生きる死ぬ、の話はついつい手が伸びてしまいます。医学的なアカデミックな話、たとえば先端医療の知識もそうだし、宗教や死生観の話もあるし、生物としての寿命の話もありますよね。そういえば『死は存在しない』という大真面目そうな本が出ていて、売れているのですよね、広告をよく見かけました。先入観でとんでも本かと思っていたけど、実はちゃんと内容を見てないのですが、どちらなんでしょう、今度読んでみようかな(そういう時は読まないことが多いですが)。
本書は自宅訪問医(というのかな)の経験がある著者が、特に終末期に医師はどう判断して患者やその家族にどう提案、アドバイスをするか。

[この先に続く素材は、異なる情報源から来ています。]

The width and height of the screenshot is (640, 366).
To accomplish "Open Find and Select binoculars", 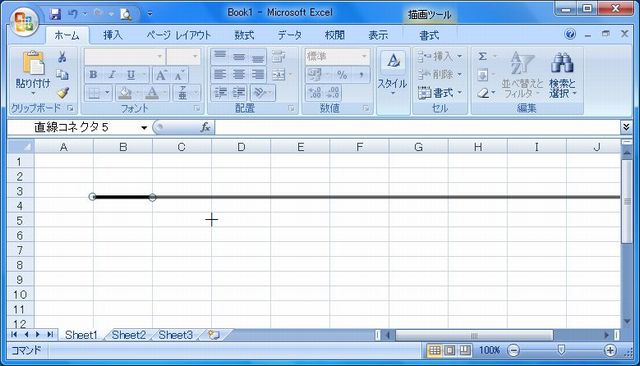I will [562, 75].
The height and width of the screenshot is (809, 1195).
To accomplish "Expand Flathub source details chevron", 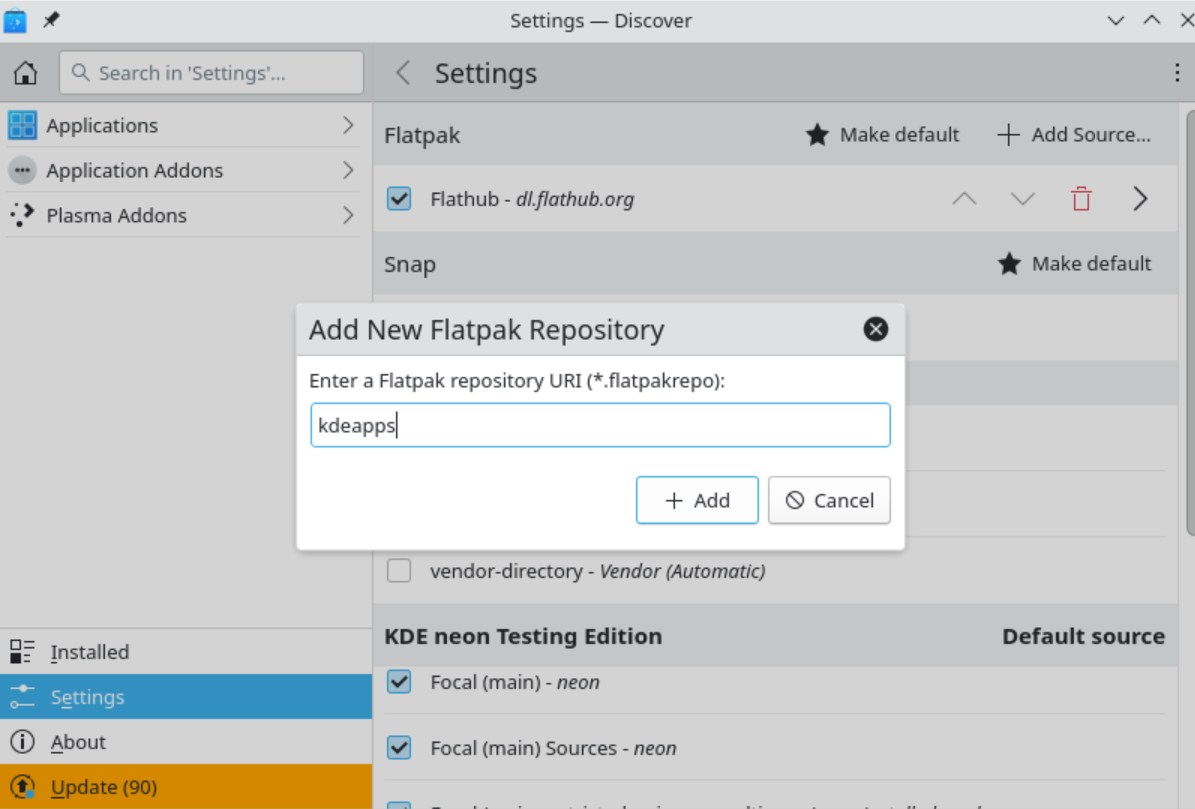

今あたり前に医療現場としてやっていることを伝えながら、週末医療において医療が貢献できること、できないことについて数々のエピソードを紹介しながら語られる、という内容です。特に延命治療や蘇生治療については事例も丁寧に、そしてそれがゆえに生々しく説明されています。自分も例えば親がそのような状況に置かれたときに、どう判断するだろうかと想像しながら読みました。そして、自分が当事者になった場合、どこまで判断できる状況でいられるか、近くに誰がいてくれるか、こりゃわかんないですね。医療従事者の立場として、延命に意味がないが儀式的にやっていることもあれば、手術のおかげで明らかに身体的にもつらく、そして退院することのない余生を送るのが「やる前からわかっている」ことも望まれればやることになる、と。考えさせられます。
いざ自分で振り返ってみると判断できる限りは本書で著者がおすすめしているように、往生際を医療に頼りすぎないようにしたいなと思いましたね。お医者の立場も、家族の手前の演技、いやお作法というべきか、そのような振る舞いをしなくてはいけないところ、これは貴重で面白いです。また人間が死にゆくプロセスを医学的に分解、言語化したところ、これはいわば生物の授業に近いですがこんなことも初めて知ることばかりで勉強になりました。